> _Passage shown_:
"See these?" Paul Bomhardt says, sweeping a beefy arm around the bar. "These chairs, that wall, the bumpers on some cars. Half the things we use every day has steel in it."
And if it's got steel in it, Bomhardt will proudly tell you, he's probably had a hand in putting it there.
Bomhardt, 26, is a mechanic at Bethlehem Steel Corp.'s sprawling Sparrows Point plant. His job: to keep the factory chugging. It's grimy, treacherous work, requiring him to regularly limbo beneath 700-ton cauldrons of liquid zinc and nose up to steel plate whizzing by at 50 feet a second. Men, he says, have lost fingers, toes and, on occasion, their lives doing what he does.
Dangerous as his job may be, here in the heart of tough, working-class Dundalk, Bomhardt is considered one of the blessed.
Even without a college degree, he earns more than 20 dollars an hour - enough to afford a $70,000 house in a safe neighborhood, a nest egg for retirement and to enable his wife to spend her days at home with their two young children.
Once, Baltimore was filled with Paul Bomhardts - guys with good jobs, decent homes and solid futures. But that's changed. As the nation prepares to elect the first president of the new century, many blue-collar workers are trying to find their place in an economy turned topsy-turvy by technology.
Steel is out; silicon is in. Smokestacks that once spewed thick, cottony plumes now line the horizon like grave markers, victims of advances in technology, cheap overseas labor and a rapidly evolving economy. Bethlehem Steel once bustled with 30,000 workers. Now, it employs barely more than 4,000. General Motors, another anchor of the local economy, built cars around the clock for most of its 65 years. Last month, the Broening Highway plant cut down to one shift; rumors buzz that even those jobs might not last.

> _Data below_:
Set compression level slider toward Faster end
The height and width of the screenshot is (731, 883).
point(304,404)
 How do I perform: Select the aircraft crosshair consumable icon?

> _What this exercise asks_:
a – According to the passage, how many workers does Bethlehem Steel employ now?
b – Print the passage word for word, beginning at the words "Once, Baltimore was" and stopping after "might not last.".
The data comes from a separate source.

> _Answers_:
a – Barely more than 4,000.

b –
Once, Baltimore was filled with Paul Bomhardts - guys with good jobs, decent homes and solid futures. But that's changed. As the nation prepares to elect the first president of the new century, many blue-collar workers are trying to find their place in an economy turned topsy-turvy by technology.
Steel is out; silicon is in. Smokestacks that once spewed thick, cottony plumes now line the horizon like grave markers, victims of advances in technology, cheap overseas labor and a rapidly evolving economy. Bethlehem Steel once bustled with 30,000 workers. Now, it employs barely more than 4,000. General Motors, another anchor of the local economy, built cars around the clock for most of its 65 years. Last month, the Broening Highway plant cut down to one shift; rumors buzz that even those jobs might not last.